Она бросила сверток с вязаньем на стол, сунула руку в печную трубу и принялась мазать сажей Нюре лицо. Та не сопротивлялась.

— Платье-то скинь да мое, старенькое, надень, — приказала Катерина. — Платком подвяжись пострашнее и — на печку. Может, за глупенькую сойдешь.

— Господи, — ахнула бабка, со страхом глядя на нагую Нюру, — да она и без исподницы, голехонька!

— Не успела, небось, надеть-то? — спросила Катерина.

— Да сбросила я ее, — как во сне, тупо говорила Нюра, дрожа в ознобе, — в кровище все было. Он ведь… пока подыхал… едва не придушил меня.

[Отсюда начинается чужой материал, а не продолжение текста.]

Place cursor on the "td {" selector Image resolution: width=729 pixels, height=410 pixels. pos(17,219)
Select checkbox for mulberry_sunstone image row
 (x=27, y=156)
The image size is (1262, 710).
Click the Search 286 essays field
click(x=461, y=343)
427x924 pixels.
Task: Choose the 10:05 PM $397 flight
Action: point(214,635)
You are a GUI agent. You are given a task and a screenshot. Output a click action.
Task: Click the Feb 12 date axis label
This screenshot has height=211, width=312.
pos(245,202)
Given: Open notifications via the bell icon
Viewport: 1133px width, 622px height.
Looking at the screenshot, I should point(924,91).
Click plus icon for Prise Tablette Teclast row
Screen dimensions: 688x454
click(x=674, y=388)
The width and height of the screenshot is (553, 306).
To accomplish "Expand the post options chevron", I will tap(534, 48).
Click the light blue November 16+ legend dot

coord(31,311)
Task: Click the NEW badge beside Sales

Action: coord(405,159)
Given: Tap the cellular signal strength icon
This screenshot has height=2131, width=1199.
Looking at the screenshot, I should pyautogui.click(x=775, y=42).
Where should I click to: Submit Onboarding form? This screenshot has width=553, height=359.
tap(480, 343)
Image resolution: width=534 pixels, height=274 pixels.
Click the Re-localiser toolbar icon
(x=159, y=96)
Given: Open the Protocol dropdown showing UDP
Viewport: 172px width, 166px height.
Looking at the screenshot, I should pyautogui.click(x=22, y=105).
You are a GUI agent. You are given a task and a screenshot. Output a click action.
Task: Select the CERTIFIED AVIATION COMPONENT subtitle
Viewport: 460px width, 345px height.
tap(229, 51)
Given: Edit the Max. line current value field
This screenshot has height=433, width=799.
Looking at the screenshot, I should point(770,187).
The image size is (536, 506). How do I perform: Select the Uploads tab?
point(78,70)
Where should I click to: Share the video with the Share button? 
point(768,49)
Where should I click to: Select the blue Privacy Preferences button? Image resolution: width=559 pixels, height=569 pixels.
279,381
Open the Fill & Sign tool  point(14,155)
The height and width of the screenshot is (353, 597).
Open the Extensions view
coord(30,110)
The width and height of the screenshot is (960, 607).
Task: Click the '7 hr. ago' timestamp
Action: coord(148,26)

— А как же тебе сбежать-то удалось? — допытывалась Катерина, когда уже Нюра, обряженная по-новому, сидела на печи. — Народу кругом пропасть.

— До потемок продержала я его у себя, — поясняла Нюра. — Ой, озябла!.. А номер-то изнутри закрывается… Не закричал он, только выдох из него вырвался… В окно я выскочила… Во дворе-то с той стороны всегда пусто… Все я раньше обдумала и дорожку себе приготовила… Двора за два по задам отбежала да в кизяках в чьих-то, наверно, целый час просидела, дура… Надо было пораньше уйти оттуда… А тут вот, как подходила… к вам, тогда и шум в той стороне услышала… Хватились, значит.

— На-ка вот выпей, — подала ей Катерина чуть неполный стакан водки, — да огурчиком закуси… И спи… Все-все пей! Через силу пей!.. Да как же не встрелась ты мне?

— А я… — задыхаясь от выпитого и с треском кусая огурец, говорила Нюра, — я ведь не по этому переулку-то шла… я на Пироговский выбралась… По нему до Гимназической дошла… Там и народу-то почти не было… Женщина встретилась да парень с девчонкой…

— Ну все, спи, — велела Катерина. — Не догадаются они, что ты здесь. В Кочкарь его Гаврила вроде бы кинулси… На той же тройке приезжал, на какой тебя подхватил, на буланой!